*Page extract*

· · · · · · ·

The Federal National Mortgage Association (Fannie Mae) and the Federal Home Loan Mortgage Corporation (Freddie Mac) are both Government Sponsored Enterprises (GSEs), which means they are backed by the government but they are not part of the government. Fannie Mae and Freddie Mac don’t directly offer mortgage loans but instead buy the mortgages from banks, credit unions, and other financial institutions so that they, in turn, can lend to more homeowners. Even after the mortgage is sold, the original lender can often still be the servicer for the loan.
Fannie and Freddie purchase bundles of these conforming mortgage loans from banks, which means the loans must “conform” to the rules set by the GSEs.
Lenders want these mortgages to be eligible for purchase, so their loan guidelines are often very similar, if not identical, to guidelines set by Fannie and Freddie. So when you apply for a mortgage loan at a bank, it’s a good idea to know what these guidelines are.

· · · · · · ·

*Data shown*
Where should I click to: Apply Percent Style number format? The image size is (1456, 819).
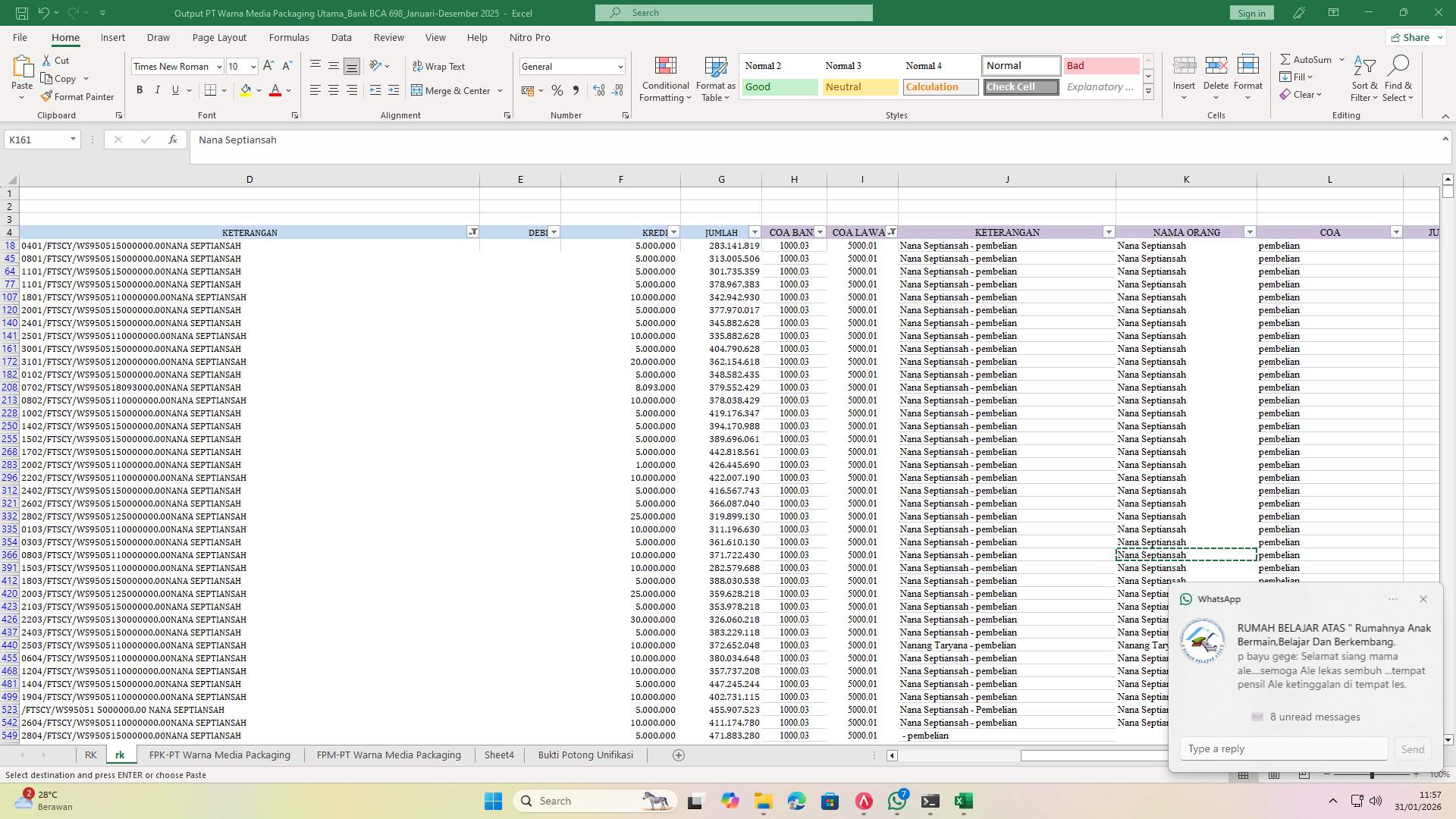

· · · · · · ·

*Instruction 1*
Answer these questions from the passage on Fannie Mae and Freddie Mac:
(a) What does the abbreviation GSEs stand for?
(b) From which institutions do Fannie Mae and Freddie Mac buy mortgages?
(c) Why are lenders' loan guidelines often similar to those set by Fannie and Freddie?
*Instruction 2*
Carry the passage on Fannie Mae and Freddie Mac forward from its final sentence.
The listing is separate material from the passage on Fannie Mae and Freddie Mac.

*Exercise result 1*
(a) Government Sponsored Enterprises.
(b) Banks, credit unions, and other financial institutions.
(c) Lenders want their mortgages to be eligible for purchase.

*Exercise result 2*
One factor that determines your eligibility is your debt to income ratio. To calculate your debt to income ratio take your total debt payment and divide it by your total monthly income. For example, if you have a total monthly debt of $2,000 and a monthly income of $6,000, your debt to income ratio is 33%. Current guidelines allow a debt to income ratio up to 45%.
Fannie /Freddie loans require a minimum FICO credit score of 620 to qualify, but the approval process for applicants with credit scores between 620 and 660 may take longer than higher scores.
There are several loans insured by the government, and one of the most popular types is a Federal Housing Administration, or FHA, loan. FHA is part of the U.S. Department of Housing and Urban Development or HUD. FHA loans require as little as 3.5% down and credit requirements for FHA loans are lower than for conventional mortgage loans.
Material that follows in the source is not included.